◆ Exercise input:

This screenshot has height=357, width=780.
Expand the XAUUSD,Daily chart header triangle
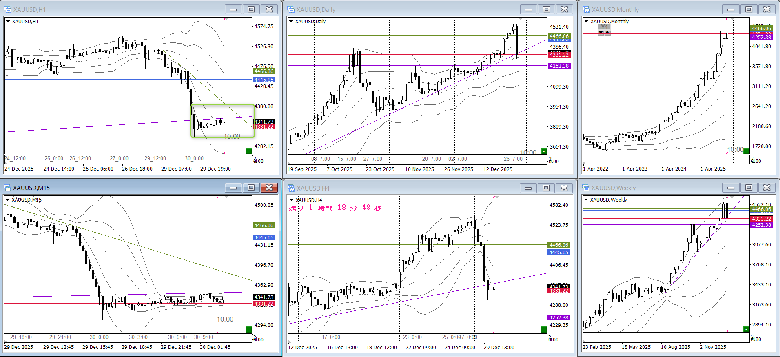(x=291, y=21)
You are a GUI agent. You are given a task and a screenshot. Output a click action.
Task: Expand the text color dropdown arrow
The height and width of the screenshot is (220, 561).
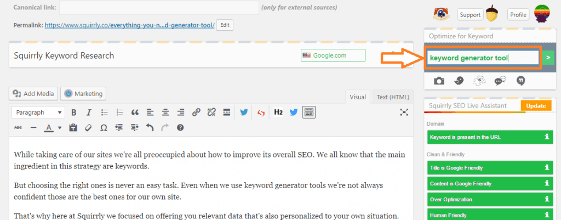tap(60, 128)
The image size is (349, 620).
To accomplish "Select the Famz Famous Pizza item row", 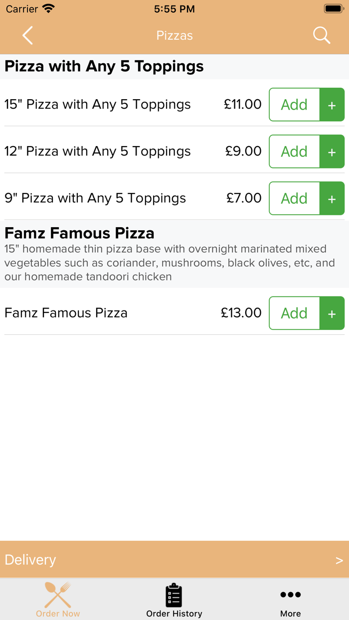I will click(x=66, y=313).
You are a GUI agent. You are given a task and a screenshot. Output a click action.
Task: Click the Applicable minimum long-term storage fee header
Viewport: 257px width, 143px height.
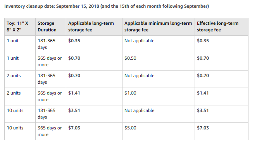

==

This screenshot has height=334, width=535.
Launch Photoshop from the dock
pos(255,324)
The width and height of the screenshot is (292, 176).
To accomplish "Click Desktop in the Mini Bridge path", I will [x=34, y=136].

==

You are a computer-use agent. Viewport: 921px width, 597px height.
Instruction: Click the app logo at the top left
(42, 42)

◆ Problem details:
Which of the lines in the data contain the string "This"? Return each one.

◆ Your solution:
This screenshot has height=357, width=780.
This screenshot has height=334, width=535.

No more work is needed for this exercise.